## Work item:
Copy the records below word for word, leaving out nothing.

## Pixel coordinate grounding data:
╭──
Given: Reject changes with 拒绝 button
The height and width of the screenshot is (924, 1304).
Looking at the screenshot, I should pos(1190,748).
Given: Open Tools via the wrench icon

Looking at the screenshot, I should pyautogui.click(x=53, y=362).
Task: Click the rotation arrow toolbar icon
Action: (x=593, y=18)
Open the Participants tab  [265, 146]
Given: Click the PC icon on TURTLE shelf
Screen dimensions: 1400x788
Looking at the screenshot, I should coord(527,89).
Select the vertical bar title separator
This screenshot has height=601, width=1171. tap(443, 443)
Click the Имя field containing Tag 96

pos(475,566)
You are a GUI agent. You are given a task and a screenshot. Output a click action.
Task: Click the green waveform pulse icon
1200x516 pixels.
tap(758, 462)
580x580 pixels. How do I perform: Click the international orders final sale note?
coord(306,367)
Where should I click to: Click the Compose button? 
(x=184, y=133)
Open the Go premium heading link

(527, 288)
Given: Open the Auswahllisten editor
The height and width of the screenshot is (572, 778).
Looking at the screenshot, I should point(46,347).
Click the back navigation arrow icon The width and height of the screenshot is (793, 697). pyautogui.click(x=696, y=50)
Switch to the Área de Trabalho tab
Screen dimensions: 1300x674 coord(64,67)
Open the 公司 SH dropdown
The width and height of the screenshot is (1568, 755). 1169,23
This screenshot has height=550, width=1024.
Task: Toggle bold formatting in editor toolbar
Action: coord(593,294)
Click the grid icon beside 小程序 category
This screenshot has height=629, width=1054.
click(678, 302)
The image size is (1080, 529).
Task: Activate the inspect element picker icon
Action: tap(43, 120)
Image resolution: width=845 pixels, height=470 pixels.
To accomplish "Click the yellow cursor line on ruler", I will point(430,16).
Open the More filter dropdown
╰──
## Answer area:
Given: Reject changes with 拒绝 button
The height and width of the screenshot is (924, 1304).
Looking at the screenshot, I should pos(1190,748).
Given: Open Tools via the wrench icon

Looking at the screenshot, I should pyautogui.click(x=53, y=362).
Task: Click the rotation arrow toolbar icon
Action: (x=593, y=18)
Open the Participants tab  [265, 146]
Given: Click the PC icon on TURTLE shelf
Screen dimensions: 1400x788
Looking at the screenshot, I should coord(527,89).
Select the vertical bar title separator
This screenshot has height=601, width=1171. tap(443, 443)
Click the Имя field containing Tag 96

pos(475,566)
You are a GUI agent. You are given a task and a screenshot. Output a click action.
Task: Click the green waveform pulse icon
1200x516 pixels.
tap(758, 462)
580x580 pixels. How do I perform: Click the international orders final sale note?
coord(306,367)
Where should I click to: Click the Compose button? 
(x=184, y=133)
Open the Go premium heading link

(527, 288)
Given: Open the Auswahllisten editor
The height and width of the screenshot is (572, 778).
Looking at the screenshot, I should point(46,347).
Click the back navigation arrow icon The width and height of the screenshot is (793, 697). pyautogui.click(x=696, y=50)
Switch to the Área de Trabalho tab
Screen dimensions: 1300x674 coord(64,67)
Open the 公司 SH dropdown
The width and height of the screenshot is (1568, 755). 1169,23
This screenshot has height=550, width=1024.
Task: Toggle bold formatting in editor toolbar
Action: coord(593,294)
Click the grid icon beside 小程序 category
This screenshot has height=629, width=1054.
click(678, 302)
The image size is (1080, 529).
Task: Activate the inspect element picker icon
Action: tap(43, 120)
Image resolution: width=845 pixels, height=470 pixels.
To accomplish "Click the yellow cursor line on ruler", I will point(430,16).
Open the More filter dropdown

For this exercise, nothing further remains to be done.